Now each of these assertions, apart from the first one (which is strictly unnecessary in this case) have the information needed for some content completion mechanism: they give a simple context, like a DTD, and they let you know what the first element should be, and what the next element should be.

So we could write a processor that says “If a pattern contains only rules with simple parent/child contexts then any assertion follows the model following-sibling::X patterns can be used for content completion”. And so on for the other kinds of rules.

We could handle exclusion exceptions in the same way. The tendency would be to make an extra assertion on the section/p rule or on the section rule. But lets put it as a guard on the section/title rule:

<rule context="section/title"> <assert test="following-sibling::p[not(ancestor::p)]" >A p must follow a title</assert> </rule>

Choice groups, stars and pluses can be handled in the same way.

Abstract Rules

If we wanted to make things a bit more explicit, we could use abstract rules. (In ISO Schematron 2016, the extend element with an href means to include the file, using the contents of the top-level element. This file would have a library of Schematron abstract rules, which implement the patterns above. Abstract rules let you parameterize assertions, a macro facility. Detection is simpler, and the schema creators have a small vocabulary to use only.)

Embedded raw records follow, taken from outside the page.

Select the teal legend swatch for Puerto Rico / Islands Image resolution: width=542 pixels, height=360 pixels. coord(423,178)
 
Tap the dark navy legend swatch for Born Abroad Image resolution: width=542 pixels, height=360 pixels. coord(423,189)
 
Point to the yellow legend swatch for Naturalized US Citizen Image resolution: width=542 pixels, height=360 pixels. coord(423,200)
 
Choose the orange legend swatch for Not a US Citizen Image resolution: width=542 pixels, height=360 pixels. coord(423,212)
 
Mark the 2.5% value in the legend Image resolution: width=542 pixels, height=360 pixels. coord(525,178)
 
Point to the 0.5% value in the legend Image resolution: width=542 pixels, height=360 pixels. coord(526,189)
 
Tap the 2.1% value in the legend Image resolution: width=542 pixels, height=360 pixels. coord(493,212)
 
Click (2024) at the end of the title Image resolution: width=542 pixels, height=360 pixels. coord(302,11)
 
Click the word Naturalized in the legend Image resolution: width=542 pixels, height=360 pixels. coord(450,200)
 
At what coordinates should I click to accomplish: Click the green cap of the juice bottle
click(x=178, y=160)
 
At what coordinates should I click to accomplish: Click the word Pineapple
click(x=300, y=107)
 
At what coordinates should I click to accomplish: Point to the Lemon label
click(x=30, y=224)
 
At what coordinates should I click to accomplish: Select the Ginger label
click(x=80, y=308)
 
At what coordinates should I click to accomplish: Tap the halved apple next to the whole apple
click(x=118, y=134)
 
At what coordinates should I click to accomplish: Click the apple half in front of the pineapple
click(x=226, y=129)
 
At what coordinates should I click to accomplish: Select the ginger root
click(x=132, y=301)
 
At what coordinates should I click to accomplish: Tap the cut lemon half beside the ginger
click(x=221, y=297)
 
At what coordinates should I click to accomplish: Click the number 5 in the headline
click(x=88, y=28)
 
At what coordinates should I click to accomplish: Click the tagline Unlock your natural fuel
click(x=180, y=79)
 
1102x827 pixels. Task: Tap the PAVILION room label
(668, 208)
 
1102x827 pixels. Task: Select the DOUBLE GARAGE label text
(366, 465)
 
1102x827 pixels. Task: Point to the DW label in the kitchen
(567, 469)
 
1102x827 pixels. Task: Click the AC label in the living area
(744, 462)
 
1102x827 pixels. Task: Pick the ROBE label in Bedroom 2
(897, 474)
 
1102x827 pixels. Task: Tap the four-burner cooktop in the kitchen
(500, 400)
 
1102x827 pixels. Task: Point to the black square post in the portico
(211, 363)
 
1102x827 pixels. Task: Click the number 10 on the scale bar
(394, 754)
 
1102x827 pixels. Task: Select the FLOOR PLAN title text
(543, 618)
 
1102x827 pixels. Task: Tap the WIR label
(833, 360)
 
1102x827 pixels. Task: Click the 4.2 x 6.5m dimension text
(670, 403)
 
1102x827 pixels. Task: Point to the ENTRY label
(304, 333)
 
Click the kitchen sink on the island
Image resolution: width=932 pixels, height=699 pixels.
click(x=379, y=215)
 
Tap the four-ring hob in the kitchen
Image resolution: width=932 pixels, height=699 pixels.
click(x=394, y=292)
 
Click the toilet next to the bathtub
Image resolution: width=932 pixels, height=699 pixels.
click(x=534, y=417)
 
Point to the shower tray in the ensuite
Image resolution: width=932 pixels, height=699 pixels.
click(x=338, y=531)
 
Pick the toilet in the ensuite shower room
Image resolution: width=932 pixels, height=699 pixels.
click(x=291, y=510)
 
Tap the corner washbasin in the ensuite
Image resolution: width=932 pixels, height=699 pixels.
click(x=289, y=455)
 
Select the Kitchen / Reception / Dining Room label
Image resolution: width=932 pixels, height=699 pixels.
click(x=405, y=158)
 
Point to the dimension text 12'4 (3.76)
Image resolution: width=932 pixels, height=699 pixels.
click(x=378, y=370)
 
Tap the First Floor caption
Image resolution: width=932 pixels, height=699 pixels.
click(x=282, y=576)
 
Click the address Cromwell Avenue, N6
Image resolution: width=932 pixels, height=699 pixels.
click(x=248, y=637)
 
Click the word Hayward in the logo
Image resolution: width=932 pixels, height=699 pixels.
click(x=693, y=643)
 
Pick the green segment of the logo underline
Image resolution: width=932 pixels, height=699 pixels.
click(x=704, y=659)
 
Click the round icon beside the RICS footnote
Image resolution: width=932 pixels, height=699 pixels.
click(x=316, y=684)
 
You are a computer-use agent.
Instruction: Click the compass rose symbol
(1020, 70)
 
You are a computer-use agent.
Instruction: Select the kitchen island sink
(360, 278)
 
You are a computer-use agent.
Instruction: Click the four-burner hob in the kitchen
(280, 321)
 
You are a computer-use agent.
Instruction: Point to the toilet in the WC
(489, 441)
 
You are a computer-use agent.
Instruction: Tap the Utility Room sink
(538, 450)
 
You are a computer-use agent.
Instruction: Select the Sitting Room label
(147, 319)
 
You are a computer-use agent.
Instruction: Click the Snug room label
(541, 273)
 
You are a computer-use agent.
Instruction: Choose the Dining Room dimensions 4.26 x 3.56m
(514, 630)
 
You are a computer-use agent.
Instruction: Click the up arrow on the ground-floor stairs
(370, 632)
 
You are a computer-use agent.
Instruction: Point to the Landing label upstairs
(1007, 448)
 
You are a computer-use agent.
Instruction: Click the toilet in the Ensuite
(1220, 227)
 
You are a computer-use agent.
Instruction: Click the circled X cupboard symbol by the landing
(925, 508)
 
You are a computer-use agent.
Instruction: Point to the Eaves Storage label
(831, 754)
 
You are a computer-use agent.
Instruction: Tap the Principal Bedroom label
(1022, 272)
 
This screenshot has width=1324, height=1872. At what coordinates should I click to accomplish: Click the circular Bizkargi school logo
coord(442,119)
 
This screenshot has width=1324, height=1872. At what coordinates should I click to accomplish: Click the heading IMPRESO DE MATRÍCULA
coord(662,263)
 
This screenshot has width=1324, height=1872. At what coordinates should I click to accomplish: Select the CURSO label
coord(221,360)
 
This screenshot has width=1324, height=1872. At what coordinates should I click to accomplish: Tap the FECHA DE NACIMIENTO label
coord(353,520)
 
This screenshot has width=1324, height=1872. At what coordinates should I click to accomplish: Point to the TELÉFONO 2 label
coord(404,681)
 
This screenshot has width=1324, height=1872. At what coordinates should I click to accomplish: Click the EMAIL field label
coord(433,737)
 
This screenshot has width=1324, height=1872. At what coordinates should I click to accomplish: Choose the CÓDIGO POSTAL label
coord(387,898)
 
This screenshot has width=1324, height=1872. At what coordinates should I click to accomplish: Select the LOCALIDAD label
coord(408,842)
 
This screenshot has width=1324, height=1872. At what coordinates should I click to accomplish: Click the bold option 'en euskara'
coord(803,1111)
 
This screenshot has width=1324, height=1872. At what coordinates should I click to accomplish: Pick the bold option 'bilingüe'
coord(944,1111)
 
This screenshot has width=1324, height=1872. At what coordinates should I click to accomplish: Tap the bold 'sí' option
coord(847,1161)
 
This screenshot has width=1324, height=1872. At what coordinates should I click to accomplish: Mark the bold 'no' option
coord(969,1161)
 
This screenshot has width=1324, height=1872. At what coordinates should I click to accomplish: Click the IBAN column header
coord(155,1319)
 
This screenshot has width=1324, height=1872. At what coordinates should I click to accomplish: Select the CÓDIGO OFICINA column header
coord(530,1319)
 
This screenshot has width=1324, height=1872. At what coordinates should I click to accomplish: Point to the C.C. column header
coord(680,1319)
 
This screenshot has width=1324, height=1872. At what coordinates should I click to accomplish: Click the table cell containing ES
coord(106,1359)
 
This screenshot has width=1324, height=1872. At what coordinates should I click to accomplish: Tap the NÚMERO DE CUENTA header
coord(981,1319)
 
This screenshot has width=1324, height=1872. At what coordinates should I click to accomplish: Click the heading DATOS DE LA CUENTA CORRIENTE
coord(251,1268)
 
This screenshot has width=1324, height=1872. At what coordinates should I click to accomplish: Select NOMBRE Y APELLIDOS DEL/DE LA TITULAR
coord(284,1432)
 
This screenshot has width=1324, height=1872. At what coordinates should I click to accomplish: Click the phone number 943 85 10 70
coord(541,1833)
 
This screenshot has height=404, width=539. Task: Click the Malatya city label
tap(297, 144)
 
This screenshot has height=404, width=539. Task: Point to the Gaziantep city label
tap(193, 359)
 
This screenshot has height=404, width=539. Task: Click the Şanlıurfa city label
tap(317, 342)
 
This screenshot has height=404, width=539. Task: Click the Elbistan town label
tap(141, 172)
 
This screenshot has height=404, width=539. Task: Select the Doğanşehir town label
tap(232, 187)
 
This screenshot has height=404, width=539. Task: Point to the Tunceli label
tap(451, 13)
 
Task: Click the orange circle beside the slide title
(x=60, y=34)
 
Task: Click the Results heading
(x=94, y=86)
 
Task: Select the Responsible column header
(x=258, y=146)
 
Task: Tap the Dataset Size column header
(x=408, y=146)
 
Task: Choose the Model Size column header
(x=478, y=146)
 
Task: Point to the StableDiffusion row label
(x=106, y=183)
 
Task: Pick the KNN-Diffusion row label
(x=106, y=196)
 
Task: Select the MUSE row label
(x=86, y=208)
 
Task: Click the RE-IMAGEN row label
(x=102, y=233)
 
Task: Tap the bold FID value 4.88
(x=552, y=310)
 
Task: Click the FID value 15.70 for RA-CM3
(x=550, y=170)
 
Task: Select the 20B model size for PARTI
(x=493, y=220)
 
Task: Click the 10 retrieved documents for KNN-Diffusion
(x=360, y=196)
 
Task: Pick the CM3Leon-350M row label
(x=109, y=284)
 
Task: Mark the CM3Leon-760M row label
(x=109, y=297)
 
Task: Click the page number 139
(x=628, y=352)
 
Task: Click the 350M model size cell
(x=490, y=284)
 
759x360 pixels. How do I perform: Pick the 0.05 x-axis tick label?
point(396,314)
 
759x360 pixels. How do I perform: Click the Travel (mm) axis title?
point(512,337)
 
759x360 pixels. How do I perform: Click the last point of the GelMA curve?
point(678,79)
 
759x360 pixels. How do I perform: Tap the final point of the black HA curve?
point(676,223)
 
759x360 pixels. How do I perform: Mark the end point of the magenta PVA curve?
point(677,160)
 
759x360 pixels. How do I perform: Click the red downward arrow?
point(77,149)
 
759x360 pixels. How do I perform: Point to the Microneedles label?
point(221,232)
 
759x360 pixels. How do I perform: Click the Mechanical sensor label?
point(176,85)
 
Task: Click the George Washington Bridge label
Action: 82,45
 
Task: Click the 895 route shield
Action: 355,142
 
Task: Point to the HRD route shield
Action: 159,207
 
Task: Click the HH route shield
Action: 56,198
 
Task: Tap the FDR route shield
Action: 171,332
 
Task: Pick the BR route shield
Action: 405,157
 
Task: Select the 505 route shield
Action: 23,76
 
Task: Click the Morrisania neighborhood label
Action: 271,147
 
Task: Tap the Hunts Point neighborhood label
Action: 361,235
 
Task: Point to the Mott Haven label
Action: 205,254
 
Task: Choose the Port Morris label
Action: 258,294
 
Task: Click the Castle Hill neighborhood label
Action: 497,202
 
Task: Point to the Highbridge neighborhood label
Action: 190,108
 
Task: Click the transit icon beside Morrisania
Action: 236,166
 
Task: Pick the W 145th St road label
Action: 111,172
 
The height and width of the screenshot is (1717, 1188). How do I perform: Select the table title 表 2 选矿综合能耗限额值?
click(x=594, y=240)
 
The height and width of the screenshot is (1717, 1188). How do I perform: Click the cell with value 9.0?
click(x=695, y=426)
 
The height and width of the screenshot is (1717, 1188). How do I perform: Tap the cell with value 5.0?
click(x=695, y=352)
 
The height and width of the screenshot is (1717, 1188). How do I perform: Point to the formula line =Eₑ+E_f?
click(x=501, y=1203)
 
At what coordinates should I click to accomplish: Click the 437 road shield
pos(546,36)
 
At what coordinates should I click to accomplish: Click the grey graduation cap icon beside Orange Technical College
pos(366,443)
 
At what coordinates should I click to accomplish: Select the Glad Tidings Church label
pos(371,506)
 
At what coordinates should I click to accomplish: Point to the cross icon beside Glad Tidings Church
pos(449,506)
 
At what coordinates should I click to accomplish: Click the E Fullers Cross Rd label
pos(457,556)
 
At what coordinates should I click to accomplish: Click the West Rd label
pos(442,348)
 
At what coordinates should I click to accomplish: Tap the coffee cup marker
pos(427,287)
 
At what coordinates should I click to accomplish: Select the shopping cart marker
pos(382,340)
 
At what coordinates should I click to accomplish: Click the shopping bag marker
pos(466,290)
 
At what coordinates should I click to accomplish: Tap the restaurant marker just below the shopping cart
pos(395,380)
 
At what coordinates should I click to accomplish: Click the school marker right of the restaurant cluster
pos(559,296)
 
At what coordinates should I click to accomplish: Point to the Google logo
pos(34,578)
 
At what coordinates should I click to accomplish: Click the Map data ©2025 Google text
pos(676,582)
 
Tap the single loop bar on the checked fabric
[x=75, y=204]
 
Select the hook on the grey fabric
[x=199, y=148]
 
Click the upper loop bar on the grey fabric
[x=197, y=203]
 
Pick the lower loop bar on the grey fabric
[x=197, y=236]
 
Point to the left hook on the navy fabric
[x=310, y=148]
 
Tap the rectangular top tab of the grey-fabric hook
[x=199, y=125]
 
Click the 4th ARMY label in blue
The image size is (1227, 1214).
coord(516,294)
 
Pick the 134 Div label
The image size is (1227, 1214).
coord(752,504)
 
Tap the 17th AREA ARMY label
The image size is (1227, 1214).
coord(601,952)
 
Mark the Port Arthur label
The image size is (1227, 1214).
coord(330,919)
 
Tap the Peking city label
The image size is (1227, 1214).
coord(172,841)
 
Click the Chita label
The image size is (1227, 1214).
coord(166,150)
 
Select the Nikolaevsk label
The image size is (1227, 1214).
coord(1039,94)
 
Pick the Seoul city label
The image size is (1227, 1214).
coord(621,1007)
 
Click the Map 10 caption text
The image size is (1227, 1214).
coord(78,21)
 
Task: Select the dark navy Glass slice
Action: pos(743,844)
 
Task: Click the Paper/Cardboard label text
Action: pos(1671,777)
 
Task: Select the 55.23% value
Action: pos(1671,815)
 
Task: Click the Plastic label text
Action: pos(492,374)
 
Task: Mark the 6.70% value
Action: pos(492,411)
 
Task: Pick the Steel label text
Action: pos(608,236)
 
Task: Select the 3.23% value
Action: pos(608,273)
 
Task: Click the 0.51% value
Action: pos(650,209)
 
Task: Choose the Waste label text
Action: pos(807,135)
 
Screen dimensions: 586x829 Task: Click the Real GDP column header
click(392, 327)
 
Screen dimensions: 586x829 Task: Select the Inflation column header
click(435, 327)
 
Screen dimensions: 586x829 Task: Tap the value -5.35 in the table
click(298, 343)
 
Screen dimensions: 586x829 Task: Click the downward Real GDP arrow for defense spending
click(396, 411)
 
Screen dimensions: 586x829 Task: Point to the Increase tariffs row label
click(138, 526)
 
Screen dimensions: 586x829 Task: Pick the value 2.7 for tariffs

<pattern role="code-completion" > <extends href="completion-friendly-abstract-rules.sch"/>

<rule context="section"> <extends rule="required-first-children"> <param name="elements" value="self::title or self::num"/> </extends> </rule>

<rule context="section/number"> <extends name="required-following-element"> <param name="title"/> <param name="can-end" value="false()" /> <param name="recursive" value="false()"/> </extends> </rule>

<rule context="section/title"> <extends name="required-following-element"> <param name="element" value="p"/> <param name="can-end" value="false()" /> <param name="recursive" value="false()"/> </extends> </rule>

<rule context="section/p"> <extends name="allowed-following-element"> <param name="element" value="p"/> <param name="can-end" value="true()" /> <param name="unless-ancestor" value="p"/> <param name="recursive" value="false()"/> </extends> </rule> </pattern>

A minimal catalog of abstract rules allowed-following-element, required-following-element, allowed-following-elements, required-following-elements, allowed-first-child, allowed-first-children, required-first-child, empty would be enough to handle most parts of most simple content models. (In particular, element content model that are regular expressions and in which repeated names only appear in the same context: so ( a, (b |c), d, (b|c), d, e) but not (a (b|c) d b). )

There is a parameter to handle the exclusion exception, that we don’t allow recursive p elements. The abstract patterns allow us to create almost a DSL for content completion, by hiding patterns and assertions behind parameters.

So I think this shows that you could have a system where a Schematron schema could be compiled into simple completion lists for a content completion system.